Hi, I'm fairly new to these message boards so not sur eif i'm posting in the right place.
The title is pretty self-explanatory in the fact that my horse simply won't be caught, i've done  lot of research into this problem but i'm struggling to find a solution.

I've owned my horse for about 2 years and he is now a young 7 year old. He is turned out in a paddock with one other horse and has always been good to catch until the problem started in around march time this year. 

He is different to most horses that won't be caught in the way that a lot of the time (not all the time) he will come to me, let me groom him, pick out his feet, spray him with fly spray fuss him, give him treats but as soon as the headcollar goes over his nose or even near him he is off and there is no stopping him. After this has happened, he won't come anywhere near me until i try again later in the day. Sometimes he won't let me near him at all but follows me around at a distance and watches me constantly. On occasions I have opened the field gate and let him run to his stable by himself in desperate attempt to get him in at night ready for a show the next day. However once he has run in (which is not ideal i know) he won't let me near him in the stable and snorts loudly. It is very strange because the next day he is perfect and he is a horse that loves attention. Often, once he is caught he is absolutely fine.

I'm really unsure what to do next, I've tried all of the usual tactics. He is now living out and i just take him a net down in the evening and give him a fuss. I haven't been able to ride for weeks and i don't try to catch him everytime i go into the field.

any suggestions? thankyou lots! xxx


----------



## ThePinkPony (1 August 2011)

i have a pony like that. he will come for treats or fuss but as soon as he sees you have anything else in your hand he is off.

Usually i'll grab the leadrope and send him away with  it, chasing him round and round the feild, not letting him stop until he starts moving closer to me with his head down. Then i'll send him on once more, trun and walk back to  the gate. He follows and i'll whip the rope around his neck and then pop on the HC. luckily the big horse is a greedy whatsherface and comes to the gate for anything, in the hopes theres a bit of food.

Have you thought about leaving a hc on him once  you get it on?


----------



## SpottedCat (1 August 2011)

Firstly, get yourself a cheap leather or field-safe headcollar and put it on him. The cheap leather/field-safe element means it will snap if he gets caught up. This means you don't have to put a headcollar on him to catch him, you can just snap the rope on. I think he's sussed out how to get out of doing what he doesn't want to do!

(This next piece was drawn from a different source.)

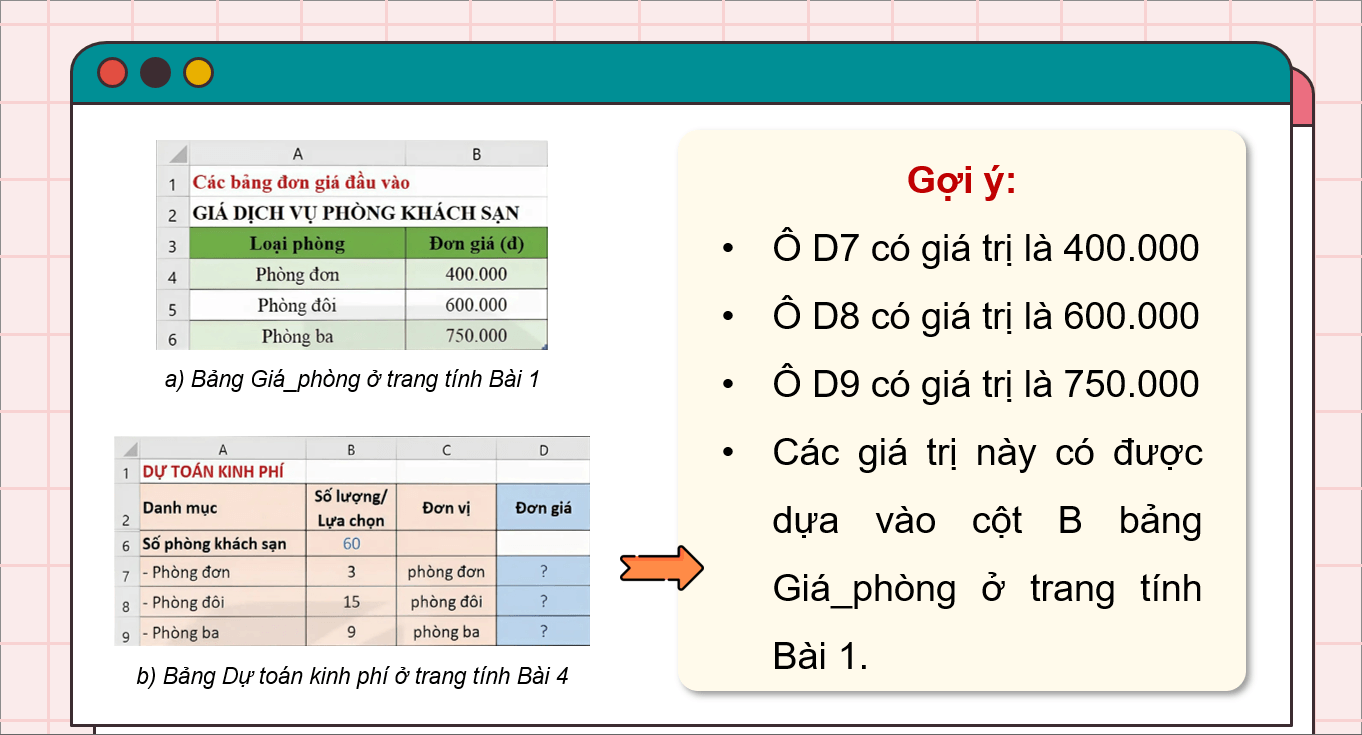The height and width of the screenshot is (735, 1362).
Task: Select the question mark cell next to phòng ba
Action: click(544, 632)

Secondly, do nothing with him in the field - he comes in for everything, from picking out feet and fly spray to treats and feed. He gets no attention/scratches/fuss until he is tied up in the yard. No net in the field, nothing. Make the field the most dull place to be, and make being in much more enjoyable. If you can, catch him in a few times a day, and do something with him - be that attention/feed/net/fly spray, whatever. 

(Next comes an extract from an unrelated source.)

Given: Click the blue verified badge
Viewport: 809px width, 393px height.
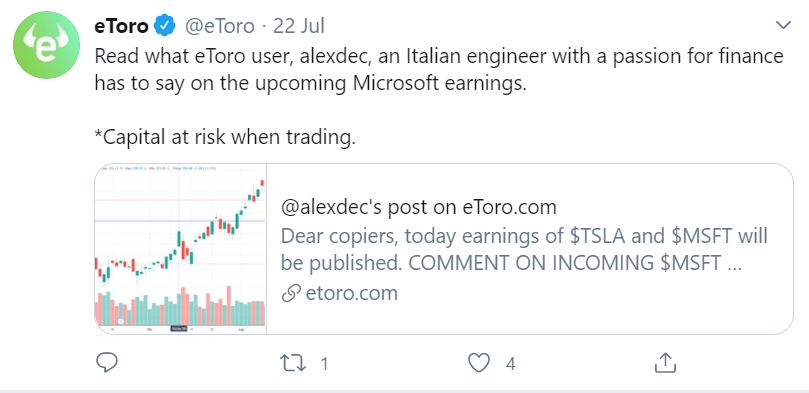Looking at the screenshot, I should coord(166,26).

If he really persists, then I'd be giving him a very stark choice - either you work in the field, or you come to me and come in and have a rest. I'd do it on a day I had all the time in the world, and I'd keep at it until he was begging to be caught! Literally loose lunge him until he wants to stop, then give him the choice - you walk up to him and if he doesn't let you catch him immediately (by which I mean he does not so much as move a foot away from you), then he goes back out working again. This will work waaay better in a small area than a large one (you don't say how big your field is), so if needs be, use electric tape to temporarily pen him in a smaller area.


----------



## Box_Of_Frogs (1 August 2011)

You're not helping yourself by responding to him "snorting" in the stable. So he snorts, so what. It's just because he's got over excited thundering in on his own. When he comes in, does he have company in a nearby stable? I suspect this is part of the problem. If you're nervous of him and don't give him the leadership he needs then he will look to another horse (or person) to provide it. He needs company - the more the merrier - and he needs you to step up to the plate for him. Follow SpottedCat's excellent advice, and you could also try going into his field on a day when you have all day to spare. Take a chair or something to sit on. Sit on it. Read a book. Hum to yourself. Plan your shopping list/night out. Ignore him until his curiosity gets the better of him and he comes up. Give him 1 polo then LEAVE THE FIELD immediately. Don't touch him, don't speak to him, just go. Come back half an hour later and do the same thing. Keep doing this until he lifts his head and comes trotting over whenever you appear in the field. NEVER try to trick him, EVER. When you're happy with that stage, move onto giving him a quick scratch on the nose before he gets his polo. Immediately leave. Get the idea? Gradually increase the time you stand with him before he gets his polo. When you're ready to move on again (each stage may take an hour, a day or a week), pop the lead rope casually over his neck and immediately slide it off again. Tickle. Polo. Leave. You will eventually reach the  stage where you can pop his head collar on (or attach the lead rope to a field safe head collar). Immediately take it off again. Polo, leave. Eventually, you can lead him 10 steps before polo, leave. Then lead him to the gate, polo, leave. Then just outside the gate and so on. Don't ever ever try to cheat or rush things or you'll make it 100 times worse. From what you have explained, I think his problem is anxiety due to your nervousness and his lack of company when he comes in. Good luck.


----------



## paddy (1 August 2011)

Some excellent advice above.  The other thing to consider is, after you've tried to catch him and failed, bring the other horses in and leave him out.   We have a mare on livery who has been a witch to catch, when she feels like it, for about 16 years.  In her first week with us, she turned her heels to my OH and ran off up the hill.  So he left her.  Everyone else came in and was fed.  She stood by the gate, wanting to come in for her supper.  He ignored her.  (Just to clarify, she was in the field closest to the stables and could clearly see the other horses and was not 'stressing').  Several hours later, he went out, slipped her headcollar on and brought her in.  Not had a problem with her since.  She was used to people spending hours chasing her - one friend had spent hours traipsing round a field trying to catch her on Christmas Day - but does love her food!


----------



## wildcard (1 August 2011)

My older horse used to be what sounds like the double of your horse.. we tried all of the above polo's leaving headcoller on you name it we did it. We got told do some reverse phychology with him if he wants to run away then make him run. At the moment this is his game and he's in charge of it. Some people may think its cruel and not a good method but when youve tried everything else.. youll give anything a go. 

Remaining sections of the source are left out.